Fred Berger was born in New York City in 1957. He studied political science and journalism at St. Johns and Adelphi universities from 1976 to 1979. From 1982 to 2002 he published and edited Propaganda, Americas premier goth magazine. For the next ten years he worked as a freelance writer, editor and photographer for various LGBT, fetish and alternative art publications. In 2013 Berger launched the Propaganda page on Facebook, which is one of its leading goth subculture sites.

Founded in 1982 by New York photographer Fred H. Berger, Propaganda Magazine started as a hardcore punk fanzine but achieved international renown as the leading gothic publication of the 80s and 90s. Covering all aspects of the goth genre including music, fashion, street style and nightlife, it also chronicled the closely related industrial movement, and eventually the fetish and alternative queer scenes. The latter phase of its counterculture evolution would prove to be its most controversial, and led to the magazines decline and fall from the late 90s to its termination in 2002. But no matter what its specific editorial focus at any given time, it remained the black bible of rebellious and alienated youth, and achieved a legendary status that continues to this day.

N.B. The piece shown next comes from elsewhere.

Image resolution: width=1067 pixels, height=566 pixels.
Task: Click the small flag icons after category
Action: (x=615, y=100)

Andi Harriman is a writer on all things dark and Eighties-centric. She is the author of the book Some Wear Leather, Some Wear Lace: The Worldwide Compendium of Postpunk and Goth in the 1980s and her writing has appeared in publications such as Red Bull Music Academy, Village Voice, Noisey, Bandcamp Daily, Electronic Beats, and LA Weekly.

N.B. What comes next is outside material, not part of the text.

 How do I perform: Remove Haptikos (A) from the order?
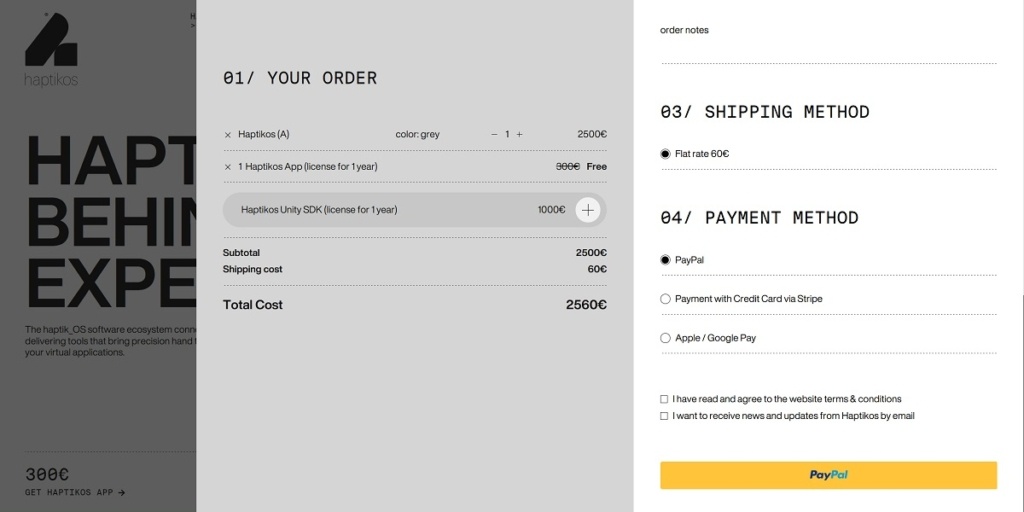228,135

Leila Taylor is currently working on a book about Blackness and the gothic and recently gave a talk at the International Gothic Association comparing the Siouxsie and the Banshees cover of Strange Fruit to the Billie Holiday original. She recently completed an MA in Liberal Studies with a focus on the gothic at The New School of Social Research and has an MFA in Graphic Design from the Yale School of Art. She is currently Creative Director for Brooklyn Public Library.

Evan Michelson is an antiques dealer, essayist, lecturer, curator and collector of strange, rare and beautiful objects. She has been the co-owner of Obscura Antiques and Oddities, a landmark in New York Citys East Village, for more than 20 years. Evan was also the co-star of the hit reality TV series Oddities, which ran for five seasons on Discovery Science, and a founding board member of Brooklyns very own Morbid Anatomy Museum. She has been profiled in the New Yorker and The Financial Times of London, and was recently spotted in a mosh pit in one of New York City’s most venerated independent musical venues.